WHAT YOU HAVE TO DO →
Read the data line by line and say how many lines contain the string "will", giving the number alone.

DATA FOR PROCESSING →
________________________________________

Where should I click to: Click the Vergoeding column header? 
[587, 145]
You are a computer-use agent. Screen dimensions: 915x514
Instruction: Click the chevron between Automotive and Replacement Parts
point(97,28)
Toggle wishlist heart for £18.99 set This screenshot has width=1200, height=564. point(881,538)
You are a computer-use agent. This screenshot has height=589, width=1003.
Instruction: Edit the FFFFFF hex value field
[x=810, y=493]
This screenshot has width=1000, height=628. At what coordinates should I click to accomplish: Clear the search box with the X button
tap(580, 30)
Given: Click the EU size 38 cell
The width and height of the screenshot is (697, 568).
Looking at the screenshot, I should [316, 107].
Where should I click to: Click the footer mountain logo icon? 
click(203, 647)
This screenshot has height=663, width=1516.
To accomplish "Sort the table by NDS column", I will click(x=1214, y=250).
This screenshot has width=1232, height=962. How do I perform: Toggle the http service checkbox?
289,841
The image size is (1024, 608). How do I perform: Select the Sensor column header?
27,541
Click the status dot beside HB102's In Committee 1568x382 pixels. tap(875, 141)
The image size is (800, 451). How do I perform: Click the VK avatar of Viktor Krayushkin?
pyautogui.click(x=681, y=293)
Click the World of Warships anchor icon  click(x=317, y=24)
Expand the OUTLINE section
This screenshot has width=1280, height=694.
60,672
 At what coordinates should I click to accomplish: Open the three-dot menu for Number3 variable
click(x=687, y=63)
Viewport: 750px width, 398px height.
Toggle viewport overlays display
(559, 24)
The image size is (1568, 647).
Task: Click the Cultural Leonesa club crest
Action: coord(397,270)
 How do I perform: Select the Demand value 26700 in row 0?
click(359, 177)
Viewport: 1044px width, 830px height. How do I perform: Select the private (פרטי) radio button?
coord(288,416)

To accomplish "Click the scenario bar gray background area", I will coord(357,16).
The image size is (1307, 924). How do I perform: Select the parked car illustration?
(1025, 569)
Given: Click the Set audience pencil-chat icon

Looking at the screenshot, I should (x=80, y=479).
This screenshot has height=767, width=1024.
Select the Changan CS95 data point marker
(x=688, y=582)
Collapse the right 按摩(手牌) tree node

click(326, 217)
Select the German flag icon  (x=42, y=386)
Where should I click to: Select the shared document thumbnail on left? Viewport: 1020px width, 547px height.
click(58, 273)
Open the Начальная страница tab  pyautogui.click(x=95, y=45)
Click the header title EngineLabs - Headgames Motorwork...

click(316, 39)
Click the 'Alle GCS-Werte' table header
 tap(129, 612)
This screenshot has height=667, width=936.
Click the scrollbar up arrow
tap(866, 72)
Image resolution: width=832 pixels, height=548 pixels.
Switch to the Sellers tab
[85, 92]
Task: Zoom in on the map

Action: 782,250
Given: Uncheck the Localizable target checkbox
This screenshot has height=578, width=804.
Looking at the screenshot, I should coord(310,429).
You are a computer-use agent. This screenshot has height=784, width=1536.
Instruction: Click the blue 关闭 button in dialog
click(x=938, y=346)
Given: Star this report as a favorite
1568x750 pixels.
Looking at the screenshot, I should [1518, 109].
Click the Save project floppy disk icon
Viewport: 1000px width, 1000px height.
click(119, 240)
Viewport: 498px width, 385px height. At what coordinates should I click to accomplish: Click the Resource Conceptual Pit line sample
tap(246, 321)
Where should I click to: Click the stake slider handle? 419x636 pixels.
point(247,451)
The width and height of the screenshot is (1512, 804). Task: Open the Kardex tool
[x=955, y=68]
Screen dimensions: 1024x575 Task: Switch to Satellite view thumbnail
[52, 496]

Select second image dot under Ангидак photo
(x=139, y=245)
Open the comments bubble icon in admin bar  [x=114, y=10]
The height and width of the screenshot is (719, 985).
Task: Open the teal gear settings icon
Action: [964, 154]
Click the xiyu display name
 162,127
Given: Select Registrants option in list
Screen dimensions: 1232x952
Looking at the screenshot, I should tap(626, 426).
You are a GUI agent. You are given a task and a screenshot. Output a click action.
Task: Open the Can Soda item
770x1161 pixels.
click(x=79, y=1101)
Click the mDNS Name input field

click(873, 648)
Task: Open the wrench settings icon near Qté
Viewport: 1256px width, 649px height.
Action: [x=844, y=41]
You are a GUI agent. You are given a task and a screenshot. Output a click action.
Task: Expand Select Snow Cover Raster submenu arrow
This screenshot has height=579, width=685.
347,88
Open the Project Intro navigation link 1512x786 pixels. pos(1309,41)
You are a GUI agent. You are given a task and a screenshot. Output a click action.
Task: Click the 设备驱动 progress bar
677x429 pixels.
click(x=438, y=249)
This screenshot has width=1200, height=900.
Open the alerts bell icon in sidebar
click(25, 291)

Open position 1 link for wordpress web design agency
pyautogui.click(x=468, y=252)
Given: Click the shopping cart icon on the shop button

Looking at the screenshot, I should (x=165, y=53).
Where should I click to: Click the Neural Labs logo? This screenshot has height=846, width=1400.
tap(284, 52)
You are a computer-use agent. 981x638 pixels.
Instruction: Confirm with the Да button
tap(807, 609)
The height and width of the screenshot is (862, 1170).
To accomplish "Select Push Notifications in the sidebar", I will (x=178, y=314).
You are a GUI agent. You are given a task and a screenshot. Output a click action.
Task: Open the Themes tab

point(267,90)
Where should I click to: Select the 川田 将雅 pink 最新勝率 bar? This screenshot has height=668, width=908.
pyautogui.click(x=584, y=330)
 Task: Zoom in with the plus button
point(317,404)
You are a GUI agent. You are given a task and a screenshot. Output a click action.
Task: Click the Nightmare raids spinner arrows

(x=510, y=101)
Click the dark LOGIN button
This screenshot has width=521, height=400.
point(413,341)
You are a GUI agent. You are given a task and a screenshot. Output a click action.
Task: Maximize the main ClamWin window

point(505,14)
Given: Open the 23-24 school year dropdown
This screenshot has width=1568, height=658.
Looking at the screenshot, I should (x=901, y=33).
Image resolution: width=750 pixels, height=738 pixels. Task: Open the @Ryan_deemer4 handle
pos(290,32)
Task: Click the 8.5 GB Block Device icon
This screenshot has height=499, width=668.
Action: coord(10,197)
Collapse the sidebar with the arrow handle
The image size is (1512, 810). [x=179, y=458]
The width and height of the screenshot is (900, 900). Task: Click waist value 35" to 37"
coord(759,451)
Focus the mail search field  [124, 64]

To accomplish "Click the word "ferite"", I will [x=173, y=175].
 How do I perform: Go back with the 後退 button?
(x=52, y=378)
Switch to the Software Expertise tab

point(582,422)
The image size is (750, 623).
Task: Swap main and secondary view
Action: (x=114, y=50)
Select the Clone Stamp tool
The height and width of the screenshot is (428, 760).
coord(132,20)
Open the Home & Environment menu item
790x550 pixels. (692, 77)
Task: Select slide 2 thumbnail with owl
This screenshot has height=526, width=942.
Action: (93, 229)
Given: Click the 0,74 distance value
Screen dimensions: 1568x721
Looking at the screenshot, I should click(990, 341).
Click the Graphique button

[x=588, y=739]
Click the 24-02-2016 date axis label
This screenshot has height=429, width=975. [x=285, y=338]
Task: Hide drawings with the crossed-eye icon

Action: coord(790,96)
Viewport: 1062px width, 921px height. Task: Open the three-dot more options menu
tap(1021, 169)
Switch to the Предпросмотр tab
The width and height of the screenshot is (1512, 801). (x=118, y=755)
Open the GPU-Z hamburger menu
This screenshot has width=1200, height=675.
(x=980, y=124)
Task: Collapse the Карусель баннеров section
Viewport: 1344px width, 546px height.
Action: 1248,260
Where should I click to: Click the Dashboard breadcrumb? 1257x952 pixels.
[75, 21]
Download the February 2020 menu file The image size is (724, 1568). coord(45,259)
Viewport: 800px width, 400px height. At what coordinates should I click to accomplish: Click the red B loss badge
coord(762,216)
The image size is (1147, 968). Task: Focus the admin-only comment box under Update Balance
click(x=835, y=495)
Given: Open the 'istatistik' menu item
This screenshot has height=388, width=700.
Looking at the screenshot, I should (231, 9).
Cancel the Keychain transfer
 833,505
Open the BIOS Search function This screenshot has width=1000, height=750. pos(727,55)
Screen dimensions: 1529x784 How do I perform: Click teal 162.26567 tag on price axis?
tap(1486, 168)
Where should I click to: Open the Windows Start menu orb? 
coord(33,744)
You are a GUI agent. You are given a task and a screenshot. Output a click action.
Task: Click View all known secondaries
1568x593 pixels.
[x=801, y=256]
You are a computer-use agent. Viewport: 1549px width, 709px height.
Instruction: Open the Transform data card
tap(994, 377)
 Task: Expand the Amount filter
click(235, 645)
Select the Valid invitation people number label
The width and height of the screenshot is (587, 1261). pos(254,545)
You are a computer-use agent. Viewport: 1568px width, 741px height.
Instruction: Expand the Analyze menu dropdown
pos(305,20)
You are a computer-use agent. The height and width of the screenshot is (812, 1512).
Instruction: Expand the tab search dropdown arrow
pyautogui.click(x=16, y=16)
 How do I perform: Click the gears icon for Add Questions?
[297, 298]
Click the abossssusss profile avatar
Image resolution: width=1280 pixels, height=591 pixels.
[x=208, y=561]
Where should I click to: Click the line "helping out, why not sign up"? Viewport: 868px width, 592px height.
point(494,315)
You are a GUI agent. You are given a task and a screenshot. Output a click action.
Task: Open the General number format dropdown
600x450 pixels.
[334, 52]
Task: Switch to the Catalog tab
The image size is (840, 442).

________________________________________

COMPLETED EXERCISE →
4